**EXERCISE DESCRIPTION**
Without altering a single character, set down all of the data below.

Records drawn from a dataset
☆ ☆ ☆ ☆ ☆ ☆ ☆

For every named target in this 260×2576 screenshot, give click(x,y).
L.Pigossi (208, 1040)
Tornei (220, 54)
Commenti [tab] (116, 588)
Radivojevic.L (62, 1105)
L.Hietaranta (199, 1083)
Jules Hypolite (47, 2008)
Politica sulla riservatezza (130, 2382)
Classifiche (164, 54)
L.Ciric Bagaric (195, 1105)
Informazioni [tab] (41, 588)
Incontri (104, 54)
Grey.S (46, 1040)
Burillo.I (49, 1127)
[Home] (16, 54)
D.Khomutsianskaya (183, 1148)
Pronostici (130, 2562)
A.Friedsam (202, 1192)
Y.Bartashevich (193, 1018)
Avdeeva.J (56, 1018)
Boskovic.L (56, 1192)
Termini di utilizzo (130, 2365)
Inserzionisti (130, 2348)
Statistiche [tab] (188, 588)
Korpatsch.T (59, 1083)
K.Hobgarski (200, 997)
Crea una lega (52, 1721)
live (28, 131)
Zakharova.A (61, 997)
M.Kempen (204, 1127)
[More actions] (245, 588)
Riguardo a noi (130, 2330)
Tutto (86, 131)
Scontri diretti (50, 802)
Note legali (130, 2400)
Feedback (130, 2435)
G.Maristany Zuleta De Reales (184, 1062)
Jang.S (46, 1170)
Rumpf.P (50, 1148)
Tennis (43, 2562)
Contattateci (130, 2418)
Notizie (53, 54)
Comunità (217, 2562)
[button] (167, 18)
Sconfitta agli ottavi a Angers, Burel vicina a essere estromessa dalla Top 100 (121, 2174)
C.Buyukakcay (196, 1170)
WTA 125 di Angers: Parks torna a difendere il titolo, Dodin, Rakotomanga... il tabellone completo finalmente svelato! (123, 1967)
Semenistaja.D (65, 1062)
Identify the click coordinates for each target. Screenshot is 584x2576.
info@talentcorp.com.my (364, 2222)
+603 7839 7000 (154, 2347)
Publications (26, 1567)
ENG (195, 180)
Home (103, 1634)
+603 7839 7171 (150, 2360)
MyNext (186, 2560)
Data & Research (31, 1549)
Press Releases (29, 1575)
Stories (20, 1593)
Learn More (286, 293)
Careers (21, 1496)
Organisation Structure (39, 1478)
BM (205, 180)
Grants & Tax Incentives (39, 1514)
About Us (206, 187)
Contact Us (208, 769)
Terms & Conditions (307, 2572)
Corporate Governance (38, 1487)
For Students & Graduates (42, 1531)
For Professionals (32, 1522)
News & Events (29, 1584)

☆ ☆ ☆ ☆ ☆ ☆ ☆

**WRITTEN ANSWER**
For every named target in this 260×2576 screenshot, give click(x,y).
L.Pigossi (208, 1040)
Tornei (220, 54)
Commenti [tab] (116, 588)
Radivojevic.L (62, 1105)
L.Hietaranta (199, 1083)
Jules Hypolite (47, 2008)
Politica sulla riservatezza (130, 2382)
Classifiche (164, 54)
L.Ciric Bagaric (195, 1105)
Informazioni [tab] (41, 588)
Incontri (104, 54)
Grey.S (46, 1040)
Burillo.I (49, 1127)
[Home] (16, 54)
D.Khomutsianskaya (183, 1148)
Pronostici (130, 2562)
A.Friedsam (202, 1192)
Y.Bartashevich (193, 1018)
Avdeeva.J (56, 1018)
Boskovic.L (56, 1192)
Termini di utilizzo (130, 2365)
Inserzionisti (130, 2348)
Statistiche [tab] (188, 588)
Korpatsch.T (59, 1083)
K.Hobgarski (200, 997)
Crea una lega (52, 1721)
live (28, 131)
Zakharova.A (61, 997)
M.Kempen (204, 1127)
[More actions] (245, 588)
Riguardo a noi (130, 2330)
Tutto (86, 131)
Scontri diretti (50, 802)
Note legali (130, 2400)
Feedback (130, 2435)
G.Maristany Zuleta De Reales (184, 1062)
Jang.S (46, 1170)
Rumpf.P (50, 1148)
Tennis (43, 2562)
Contattateci (130, 2418)
Notizie (53, 54)
Comunità (217, 2562)
[button] (167, 18)
Sconfitta agli ottavi a Angers, Burel vicina a essere estromessa dalla Top 100 (121, 2174)
C.Buyukakcay (196, 1170)
WTA 125 di Angers: Parks torna a difendere il titolo, Dodin, Rakotomanga... il tabellone completo finalmente svelato! (123, 1967)
Semenistaja.D (65, 1062)
Identify the click coordinates for each target. Screenshot is 584x2576.
info@talentcorp.com.my (364, 2222)
+603 7839 7000 (154, 2347)
Publications (26, 1567)
ENG (195, 180)
Home (103, 1634)
+603 7839 7171 (150, 2360)
MyNext (186, 2560)
Data & Research (31, 1549)
Press Releases (29, 1575)
Stories (20, 1593)
Learn More (286, 293)
Careers (21, 1496)
Organisation Structure (39, 1478)
BM (205, 180)
Grants & Tax Incentives (39, 1514)
About Us (206, 187)
Contact Us (208, 769)
Terms & Conditions (307, 2572)
Corporate Governance (38, 1487)
For Students & Graduates (42, 1531)
For Professionals (32, 1522)
News & Events (29, 1584)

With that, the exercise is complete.